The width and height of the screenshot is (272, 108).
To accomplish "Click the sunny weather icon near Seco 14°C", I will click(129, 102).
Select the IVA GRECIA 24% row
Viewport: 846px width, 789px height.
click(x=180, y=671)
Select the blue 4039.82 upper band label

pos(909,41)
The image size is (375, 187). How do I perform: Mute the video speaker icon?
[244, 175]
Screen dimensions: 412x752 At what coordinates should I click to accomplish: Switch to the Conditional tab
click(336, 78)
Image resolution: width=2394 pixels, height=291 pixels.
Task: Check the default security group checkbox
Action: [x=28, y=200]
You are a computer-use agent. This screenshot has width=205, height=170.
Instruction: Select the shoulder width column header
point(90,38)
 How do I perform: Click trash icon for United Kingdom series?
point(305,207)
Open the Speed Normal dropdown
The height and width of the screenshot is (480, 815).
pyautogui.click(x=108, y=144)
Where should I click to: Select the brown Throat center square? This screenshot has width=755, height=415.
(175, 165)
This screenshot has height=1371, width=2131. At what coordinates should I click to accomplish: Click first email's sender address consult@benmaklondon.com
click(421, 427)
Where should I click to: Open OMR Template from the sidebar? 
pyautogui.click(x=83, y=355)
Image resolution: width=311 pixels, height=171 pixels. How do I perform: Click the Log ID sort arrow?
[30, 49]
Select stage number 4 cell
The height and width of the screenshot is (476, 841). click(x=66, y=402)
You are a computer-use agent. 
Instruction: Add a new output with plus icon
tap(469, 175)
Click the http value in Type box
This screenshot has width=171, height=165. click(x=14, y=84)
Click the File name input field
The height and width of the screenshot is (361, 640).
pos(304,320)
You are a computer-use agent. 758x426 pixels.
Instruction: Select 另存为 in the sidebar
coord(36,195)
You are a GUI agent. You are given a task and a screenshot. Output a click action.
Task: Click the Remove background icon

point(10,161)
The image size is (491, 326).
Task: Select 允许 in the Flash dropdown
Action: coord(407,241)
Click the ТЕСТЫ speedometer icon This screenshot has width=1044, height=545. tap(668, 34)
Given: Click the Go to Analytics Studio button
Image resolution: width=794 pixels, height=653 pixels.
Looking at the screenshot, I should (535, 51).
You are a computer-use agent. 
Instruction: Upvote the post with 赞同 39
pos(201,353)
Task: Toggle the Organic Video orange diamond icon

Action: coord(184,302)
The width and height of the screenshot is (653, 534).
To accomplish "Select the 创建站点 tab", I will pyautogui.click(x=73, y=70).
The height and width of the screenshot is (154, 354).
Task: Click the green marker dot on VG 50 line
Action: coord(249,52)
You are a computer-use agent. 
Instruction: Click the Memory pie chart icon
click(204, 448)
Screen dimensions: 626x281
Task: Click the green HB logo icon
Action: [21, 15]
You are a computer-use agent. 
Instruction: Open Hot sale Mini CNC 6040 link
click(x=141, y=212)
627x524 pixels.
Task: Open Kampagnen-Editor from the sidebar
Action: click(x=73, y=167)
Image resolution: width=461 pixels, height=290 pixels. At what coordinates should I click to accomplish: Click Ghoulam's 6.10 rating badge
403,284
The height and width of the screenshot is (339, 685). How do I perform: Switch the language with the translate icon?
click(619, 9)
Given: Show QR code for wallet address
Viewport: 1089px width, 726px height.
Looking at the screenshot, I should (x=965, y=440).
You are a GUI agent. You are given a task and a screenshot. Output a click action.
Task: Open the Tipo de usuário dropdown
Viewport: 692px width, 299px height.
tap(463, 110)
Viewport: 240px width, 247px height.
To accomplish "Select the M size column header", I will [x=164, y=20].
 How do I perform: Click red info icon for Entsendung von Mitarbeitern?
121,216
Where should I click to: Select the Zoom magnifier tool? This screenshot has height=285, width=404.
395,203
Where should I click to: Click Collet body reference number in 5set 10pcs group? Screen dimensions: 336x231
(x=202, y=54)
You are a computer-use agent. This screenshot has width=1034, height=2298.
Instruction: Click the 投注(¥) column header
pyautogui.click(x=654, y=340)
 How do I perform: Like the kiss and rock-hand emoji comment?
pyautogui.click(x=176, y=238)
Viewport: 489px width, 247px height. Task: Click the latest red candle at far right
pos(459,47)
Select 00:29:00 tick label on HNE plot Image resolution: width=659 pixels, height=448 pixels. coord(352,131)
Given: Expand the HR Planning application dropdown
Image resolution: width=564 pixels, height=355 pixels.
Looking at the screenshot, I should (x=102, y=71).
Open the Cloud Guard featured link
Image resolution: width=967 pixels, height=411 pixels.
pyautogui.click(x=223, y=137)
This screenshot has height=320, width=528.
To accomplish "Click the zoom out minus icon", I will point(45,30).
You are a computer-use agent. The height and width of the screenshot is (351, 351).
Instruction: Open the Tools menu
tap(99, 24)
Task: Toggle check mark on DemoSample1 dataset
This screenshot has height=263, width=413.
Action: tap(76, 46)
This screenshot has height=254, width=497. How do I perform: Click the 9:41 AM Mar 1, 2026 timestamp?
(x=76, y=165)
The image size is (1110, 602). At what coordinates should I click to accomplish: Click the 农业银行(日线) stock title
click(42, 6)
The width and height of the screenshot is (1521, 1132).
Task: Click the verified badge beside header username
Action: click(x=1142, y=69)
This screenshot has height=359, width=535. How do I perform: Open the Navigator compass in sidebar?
============
Repeat the material above in its entirety, exactly.

* **Worked solution**
The width and height of the screenshot is (272, 108).
To accomplish "Click the sunny weather icon near Seco 14°C", I will click(129, 102).
Select the IVA GRECIA 24% row
Viewport: 846px width, 789px height.
click(x=180, y=671)
Select the blue 4039.82 upper band label

pos(909,41)
The image size is (375, 187). How do I perform: Mute the video speaker icon?
[244, 175]
Screen dimensions: 412x752 At what coordinates should I click to accomplish: Switch to the Conditional tab
click(336, 78)
Image resolution: width=2394 pixels, height=291 pixels.
Task: Check the default security group checkbox
Action: [x=28, y=200]
You are a computer-use agent. This screenshot has width=205, height=170.
Instruction: Select the shoulder width column header
point(90,38)
 How do I perform: Click trash icon for United Kingdom series?
point(305,207)
Open the Speed Normal dropdown
The height and width of the screenshot is (480, 815).
pyautogui.click(x=108, y=144)
Where should I click to: Select the brown Throat center square? This screenshot has width=755, height=415.
(175, 165)
This screenshot has height=1371, width=2131. At what coordinates should I click to accomplish: Click first email's sender address consult@benmaklondon.com
click(421, 427)
Where should I click to: Open OMR Template from the sidebar? 
pyautogui.click(x=83, y=355)
Image resolution: width=311 pixels, height=171 pixels. How do I perform: Click the Log ID sort arrow?
[30, 49]
Select stage number 4 cell
The height and width of the screenshot is (476, 841). click(x=66, y=402)
You are a computer-use agent. 
Instruction: Add a new output with plus icon
tap(469, 175)
Click the http value in Type box
This screenshot has width=171, height=165. click(x=14, y=84)
Click the File name input field
The height and width of the screenshot is (361, 640).
pos(304,320)
You are a computer-use agent. 758x426 pixels.
Instruction: Select 另存为 in the sidebar
coord(36,195)
You are a GUI agent. You are given a task and a screenshot. Output a click action.
Task: Click the Remove background icon

point(10,161)
The image size is (491, 326).
Task: Select 允许 in the Flash dropdown
Action: coord(407,241)
Click the ТЕСТЫ speedometer icon This screenshot has width=1044, height=545. tap(668, 34)
Given: Click the Go to Analytics Studio button
Image resolution: width=794 pixels, height=653 pixels.
Looking at the screenshot, I should (535, 51).
You are a computer-use agent. 
Instruction: Upvote the post with 赞同 39
pos(201,353)
Task: Toggle the Organic Video orange diamond icon

Action: coord(184,302)
The width and height of the screenshot is (653, 534).
To accomplish "Select the 创建站点 tab", I will pyautogui.click(x=73, y=70).
The height and width of the screenshot is (154, 354).
Task: Click the green marker dot on VG 50 line
Action: coord(249,52)
You are a computer-use agent. 
Instruction: Click the Memory pie chart icon
click(204, 448)
Screen dimensions: 626x281
Task: Click the green HB logo icon
Action: [21, 15]
You are a computer-use agent. 
Instruction: Open Hot sale Mini CNC 6040 link
click(x=141, y=212)
627x524 pixels.
Task: Open Kampagnen-Editor from the sidebar
Action: click(x=73, y=167)
Image resolution: width=461 pixels, height=290 pixels. At what coordinates should I click to accomplish: Click Ghoulam's 6.10 rating badge
403,284
The height and width of the screenshot is (339, 685). How do I perform: Switch the language with the translate icon?
click(619, 9)
Given: Show QR code for wallet address
Viewport: 1089px width, 726px height.
Looking at the screenshot, I should (x=965, y=440).
You are a GUI agent. You are given a task and a screenshot. Output a click action.
Task: Open the Tipo de usuário dropdown
Viewport: 692px width, 299px height.
tap(463, 110)
Viewport: 240px width, 247px height.
To accomplish "Select the M size column header", I will [x=164, y=20].
 How do I perform: Click red info icon for Entsendung von Mitarbeitern?
121,216
Where should I click to: Select the Zoom magnifier tool? This screenshot has height=285, width=404.
395,203
Where should I click to: Click Collet body reference number in 5set 10pcs group? Screen dimensions: 336x231
(x=202, y=54)
You are a computer-use agent. This screenshot has width=1034, height=2298.
Instruction: Click the 投注(¥) column header
pyautogui.click(x=654, y=340)
 How do I perform: Like the kiss and rock-hand emoji comment?
pyautogui.click(x=176, y=238)
Viewport: 489px width, 247px height. Task: Click the latest red candle at far right
pos(459,47)
Select 00:29:00 tick label on HNE plot Image resolution: width=659 pixels, height=448 pixels. coord(352,131)
Given: Expand the HR Planning application dropdown
Image resolution: width=564 pixels, height=355 pixels.
Looking at the screenshot, I should (x=102, y=71).
Open the Cloud Guard featured link
Image resolution: width=967 pixels, height=411 pixels.
pyautogui.click(x=223, y=137)
This screenshot has height=320, width=528.
To accomplish "Click the zoom out minus icon", I will point(45,30).
You are a computer-use agent. The height and width of the screenshot is (351, 351).
Instruction: Open the Tools menu
tap(99, 24)
Task: Toggle check mark on DemoSample1 dataset
This screenshot has height=263, width=413.
Action: tap(76, 46)
This screenshot has height=254, width=497. How do I perform: Click the 9:41 AM Mar 1, 2026 timestamp?
(x=76, y=165)
The image size is (1110, 602). At what coordinates should I click to accomplish: Click the 农业银行(日线) stock title
click(42, 6)
The width and height of the screenshot is (1521, 1132).
Task: Click the verified badge beside header username
Action: click(x=1142, y=69)
This screenshot has height=359, width=535. How do I perform: Open the Navigator compass in sidebar?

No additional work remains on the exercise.